■ Task prompt:
Pull every line with the word "agent" out of the entries below.

■ Records for processing:
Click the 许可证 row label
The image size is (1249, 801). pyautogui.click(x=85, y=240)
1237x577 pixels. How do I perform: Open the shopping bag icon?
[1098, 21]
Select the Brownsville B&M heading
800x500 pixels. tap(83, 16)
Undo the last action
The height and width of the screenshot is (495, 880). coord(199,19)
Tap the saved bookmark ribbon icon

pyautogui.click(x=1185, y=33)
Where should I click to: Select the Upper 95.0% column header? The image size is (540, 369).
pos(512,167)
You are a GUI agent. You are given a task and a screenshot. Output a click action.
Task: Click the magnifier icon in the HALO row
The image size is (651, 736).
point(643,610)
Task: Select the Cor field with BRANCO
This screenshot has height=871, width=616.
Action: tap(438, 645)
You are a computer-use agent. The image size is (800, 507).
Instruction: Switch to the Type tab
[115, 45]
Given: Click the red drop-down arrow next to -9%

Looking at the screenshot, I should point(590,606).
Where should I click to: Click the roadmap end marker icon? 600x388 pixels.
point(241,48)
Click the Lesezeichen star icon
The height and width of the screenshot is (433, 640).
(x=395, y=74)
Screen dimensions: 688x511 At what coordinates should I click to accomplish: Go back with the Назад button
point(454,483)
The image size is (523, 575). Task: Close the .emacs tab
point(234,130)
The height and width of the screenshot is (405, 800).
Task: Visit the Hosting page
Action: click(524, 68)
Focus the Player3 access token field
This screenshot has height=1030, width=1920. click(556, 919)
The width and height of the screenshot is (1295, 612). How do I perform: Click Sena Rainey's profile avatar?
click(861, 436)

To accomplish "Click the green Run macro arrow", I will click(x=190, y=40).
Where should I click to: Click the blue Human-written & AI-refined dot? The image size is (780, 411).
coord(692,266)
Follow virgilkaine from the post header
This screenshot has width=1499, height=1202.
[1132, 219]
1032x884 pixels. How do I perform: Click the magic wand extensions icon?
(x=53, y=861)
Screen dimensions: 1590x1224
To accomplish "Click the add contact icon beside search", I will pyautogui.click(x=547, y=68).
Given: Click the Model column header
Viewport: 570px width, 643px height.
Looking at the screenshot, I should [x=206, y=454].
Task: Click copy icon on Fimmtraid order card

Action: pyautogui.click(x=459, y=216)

■ Written response:
You are a GUI agent. You are given a task and a screenshot. Output a click action.
You are a computer-use agent. The image size is (800, 507).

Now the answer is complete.